## Work to complete
All of the data that follows is to be written out exactly, with images excluded.

## Data
————

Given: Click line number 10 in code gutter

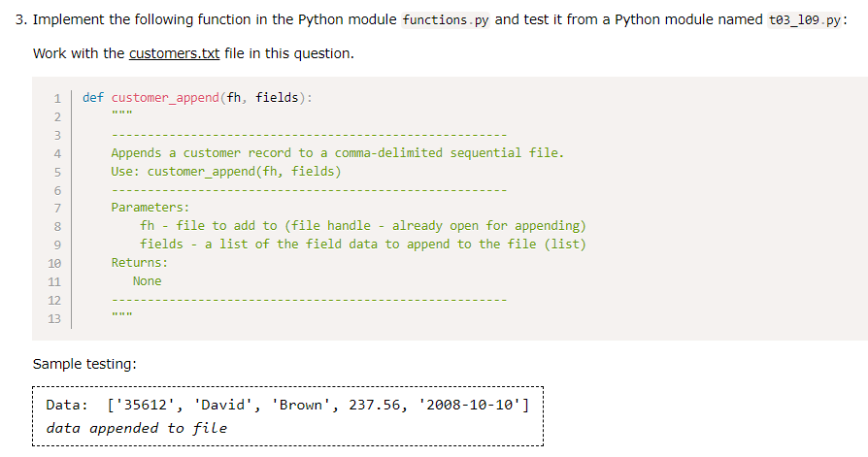Looking at the screenshot, I should (54, 263).
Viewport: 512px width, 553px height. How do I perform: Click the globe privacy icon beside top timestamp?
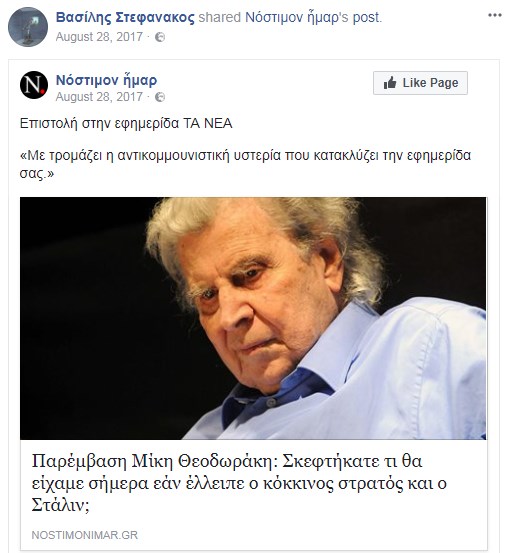click(160, 37)
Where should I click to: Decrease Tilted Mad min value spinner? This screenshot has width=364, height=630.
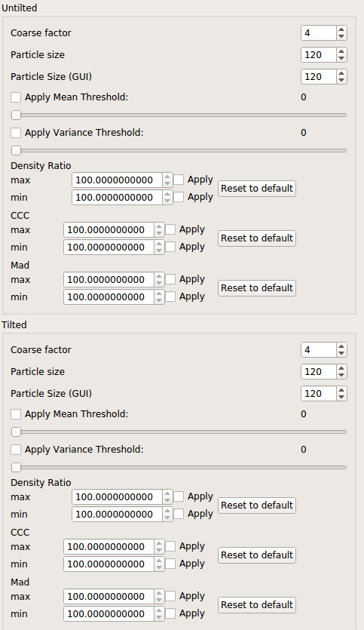pos(159,616)
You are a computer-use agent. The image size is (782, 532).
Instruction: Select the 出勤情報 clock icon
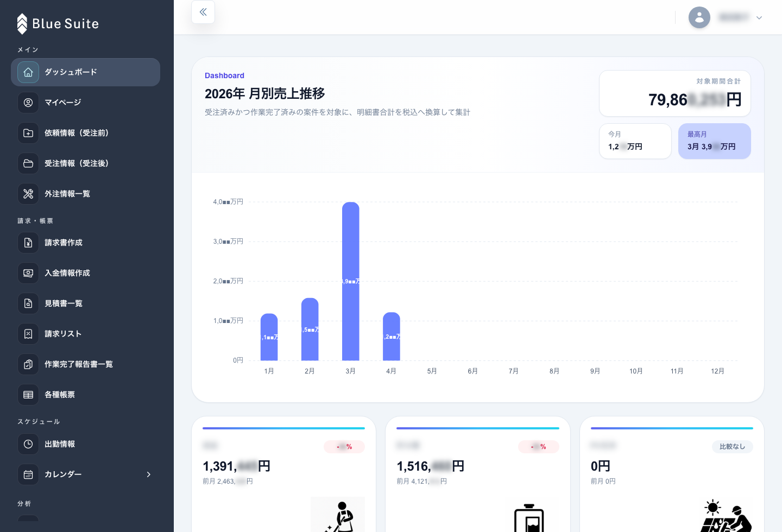28,444
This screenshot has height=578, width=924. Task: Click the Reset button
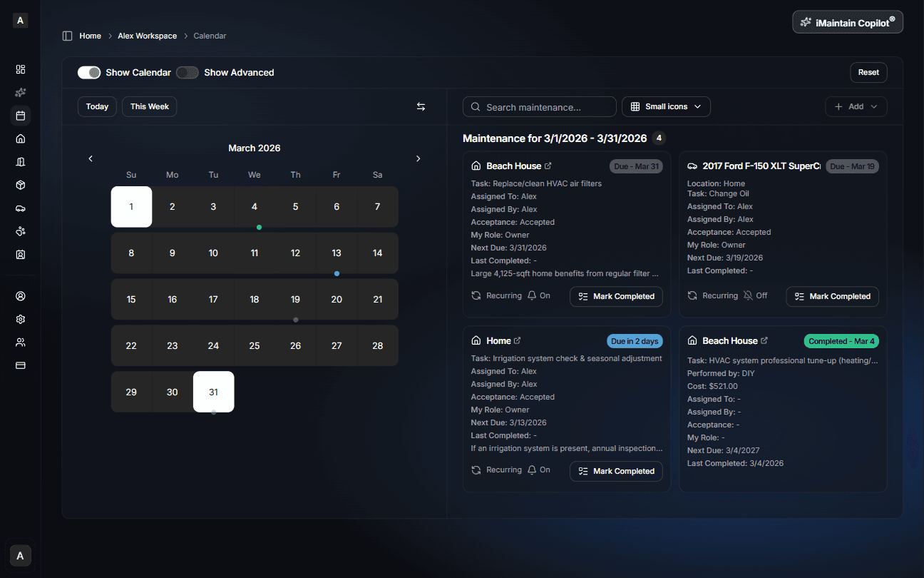coord(868,72)
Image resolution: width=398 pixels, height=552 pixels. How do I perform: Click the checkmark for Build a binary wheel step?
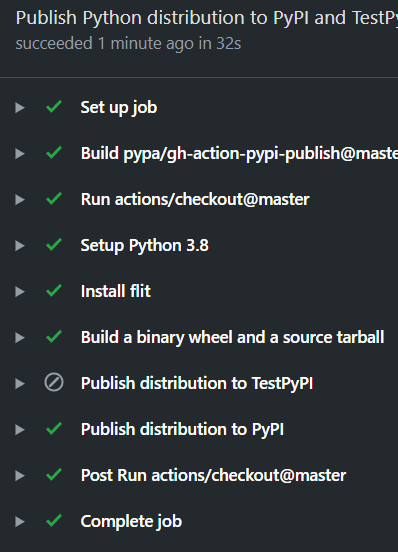[x=54, y=337]
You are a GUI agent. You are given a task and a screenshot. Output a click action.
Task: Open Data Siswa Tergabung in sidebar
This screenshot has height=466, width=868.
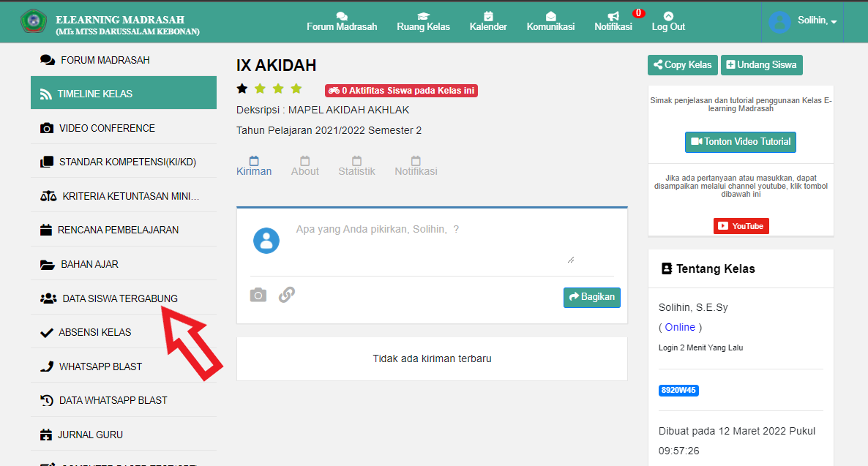[119, 298]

————

## Task response
Given: Click line number 10 in code gutter

Looking at the screenshot, I should (54, 263).
Viewport: 512px width, 553px height. How do I perform: Click the globe privacy icon beside top timestamp?
click(160, 37)
Where should I click to: Decrease Tilted Mad min value spinner? This screenshot has width=364, height=630.
pos(159,616)
You are a computer-use agent. The image size is (782, 532).
Instruction: Select the 出勤情報 clock icon
28,444
This screenshot has height=578, width=924. Task: Click the Reset button
coord(868,72)
Image resolution: width=398 pixels, height=552 pixels. How do I perform: Click the checkmark for Build a binary wheel step?
[x=54, y=337]
You are a GUI agent. You are given a task and a screenshot. Output a click action.
Task: Open Data Siswa Tergabung in sidebar
This screenshot has height=466, width=868.
[119, 298]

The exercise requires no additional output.